One of the notes I’ve written for The Serket Hack is “a crafting mechanic that isn’t disappointing”.
I love crafting in games; resource management is my passion. Unfortunately, I think most tabletop games which include a crafting feature implement it poorly. Before I draft designs on what exactly I want to put into TSH, I want to do some research and talk about how other designers represent crafting in games. For the first post in this series — and I do assume this will be a multi-parter — I’m focused on crafting in video games.

Example 1: Crafting in Guild Wars 2
This is the simplest type of crafting. You have a list of recipes and various ingredients to collect. If you have the necessary ingredients, you press the “craft” button and the item is crafted. There’s even a bulk crafting option to make multiple in one go.
What does this system afford the player? Part of it is certainly the immersion and roleplaying inherent to crafting as a player fantasy. Crafting interacts with primary game loops by providing an alternate way to gear the character and a source of consumable items.

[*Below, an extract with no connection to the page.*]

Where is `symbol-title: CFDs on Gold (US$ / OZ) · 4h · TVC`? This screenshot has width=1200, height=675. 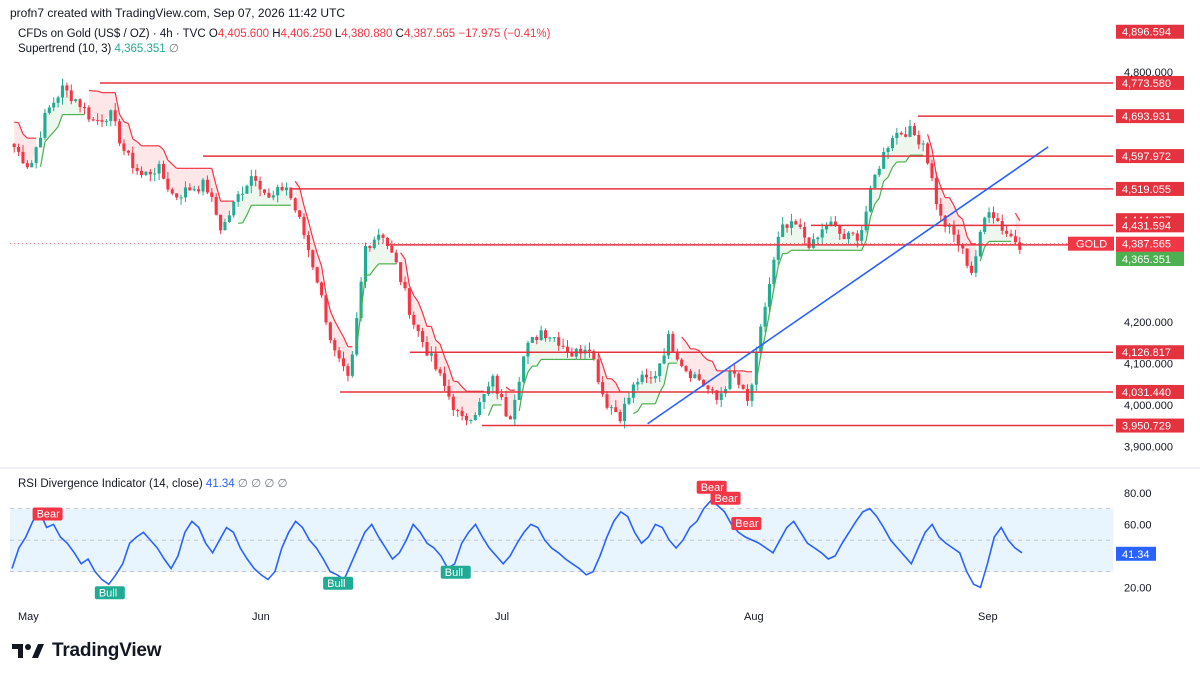 symbol-title: CFDs on Gold (US$ / OZ) · 4h · TVC is located at coordinates (112, 34).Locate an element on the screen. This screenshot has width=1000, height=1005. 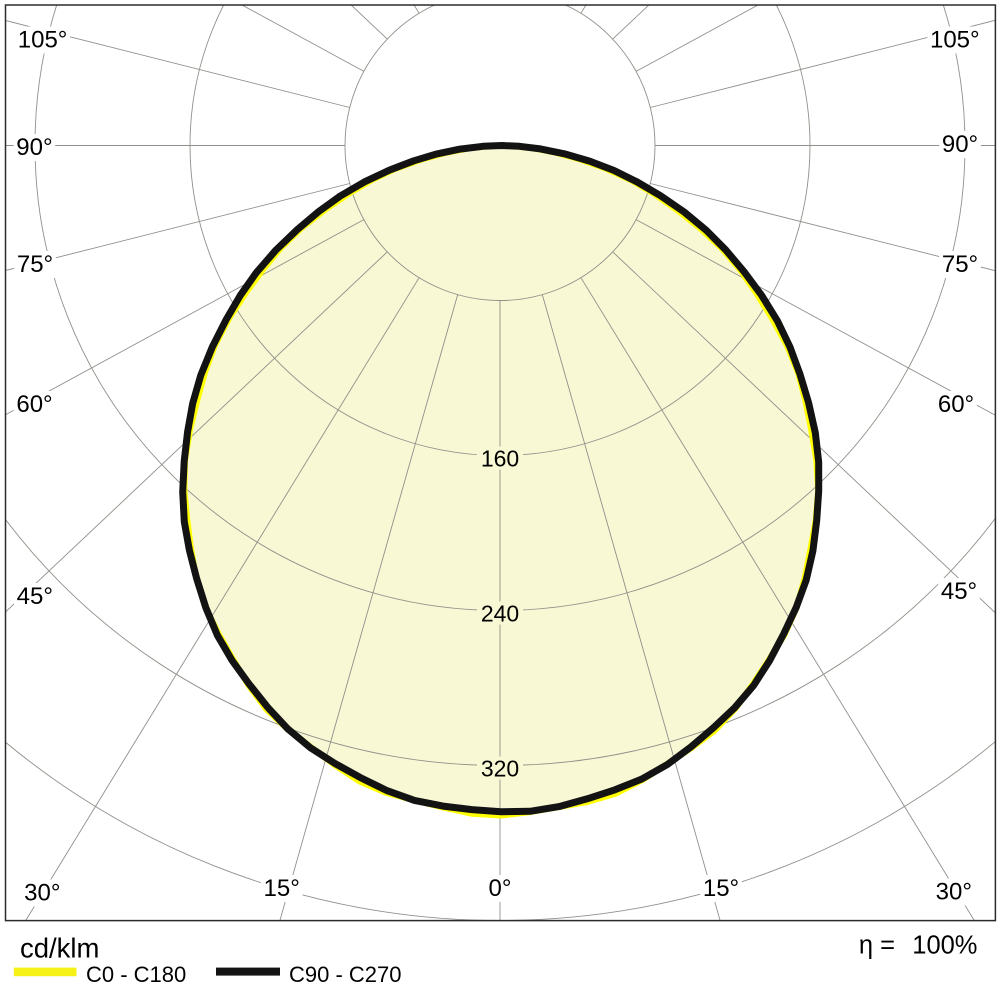
svg-text: η = 100% is located at coordinates (918, 946).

Example 2: Crafting in Minecraft
Minecraft is a step up from GW2-style, requiring the player to arrange the ingredients in a specific orientation in order to create the item. This is the lowest amount of complexity we can add to crafting as a system before developing actual mechanics for the process. The core is the same: collect ingredients and follow a recipe. In fact it’s so simple that Mojang implemented its own recipe book that allows players to click on the finished item and it automatically arranges the ingredients in the grid, removing any challenge from the process.

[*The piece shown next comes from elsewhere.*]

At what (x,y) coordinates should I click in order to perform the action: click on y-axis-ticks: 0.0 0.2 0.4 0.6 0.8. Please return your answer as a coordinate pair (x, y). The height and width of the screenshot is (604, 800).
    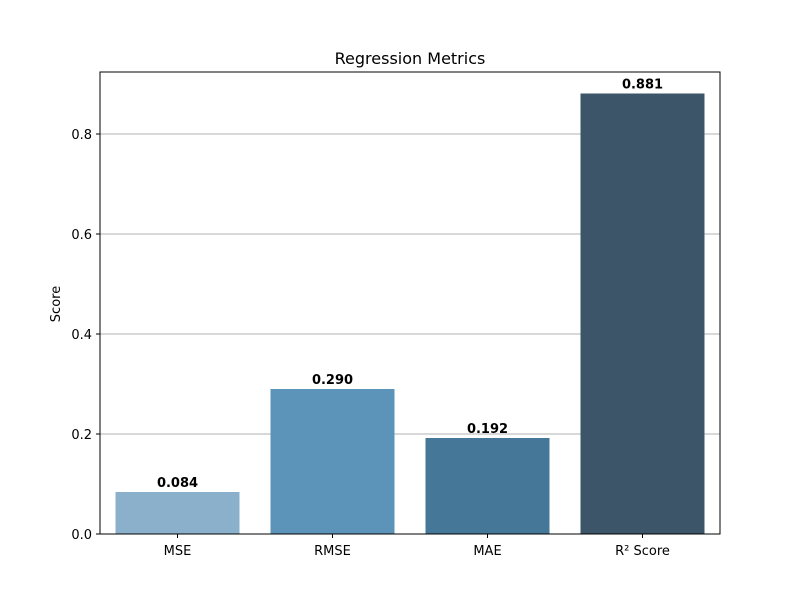
    Looking at the image, I should click on (86, 336).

Example 3: Crafting in Final Fantasy XIV
Final Fantasy XIV takes crafting to the next level by adding deep mechanics to the process of making an item. Once you have the required ingredients, you begin synthesis and work to raise the quality to 100% while preventing the durability from reaching 0. In order to complete the craft, you also raise the progress to completion. These three stats govern almost everything about the crafting process.
In the photo above, the current level of quality gives the item an 11% chance to be high-quality when the craft is completed. If you raise the quality bar to 100%, the item has a 100% chance to be HQ when completed. “High quality” is a binary status that a craftable item can have, which increases its base statistics and is always more desirable than the normal quality variant.
Durability functions as a limit on how many actions the player can perform during the course of the craft. An average action uses 10 durability, though there are actions which restore durability or use half/double the amount of durability. Furthermore, almost all actions require you to spend “Crafting Points” which act as mana for crafting abilities, which is why you cannot infinitely use said durability restoration actions.
The entire process becomes a balancing act between multiple resources that you have to raise or keep up, further complicated that the craft can randomly have different conditions. These changing conditions can increase or decrease the effectiveness of actions and allow you to use special abilities.
So we have a really complicated system just for the process of crafting, but ultimately the inputs and outputs of the system are almost the same as either of the above. You start with ingredients and you end up with a completed recipe — the only difference being whether the item in question is high quality or not.

Example 4: Crafting in Atelier Ryza
The Atelier series has some of the most complicated crafting that I know of, given that it’s the primary focus of the game. Ryza is a trilogy within the franchise, and the above screenshot is only the crafting system in the first game.
Every resource in the game world is composed of atomic elements in varying degrees of strength. Each end-recipe requires certain specific resources to begin the craft, and allows further ingredients to be submitted. Adding more resources unlocks additional nodes on the graph, which can be filled to add or change traits on the final product. By chaining together enough nodes, you can unlock an upgraded version of the item (like the next tier of the armor or weapon), which begins a whole new node graph. The optimal way to make gear is to start with the lowest craftable version and add enough resources to chain-upgrade all the way to your end-goal, gaining additional traits along the way.
Crafting in this game takes a long time and rarely produces the same result. It is a system that encourages understanding and mastery while incentivizes the player to go out into the world to find better ingredients to throw into the pot.

Example 5: Crafting in Warframe
While not particularly complex, I wanted to mention the crafting system found in certain online games such as Warframe and EVE Online. The notable aspect they bring to the table is the inclusion of a “real time” cost for crafting. After gathering the ingredients and choosing to make the recipe, the item takes a number of real world days to complete.
Gathering what we learned:
- Crafting systems take resources as an input and produce items including gear and consumables
- It’s possible to add mechanical complexity to the crafting process in order to establish failure and multiple levels of success.
- It’s possible to add mechanical complexity to introduce irregularity for the crafting results.
We haven’t yet discussed what the goals of our crafting system are, but it’s clear that we have a wide purview in how we can put it together. Ultimately however, this is a system for turning resources into items of use. It’s a “narrowing” system, where players can take the same set of rewards and custom tailor them into something specific to their characters. In the next part, we’ll take a look at how crafting systems have been implemented in tabletop roleplaying games.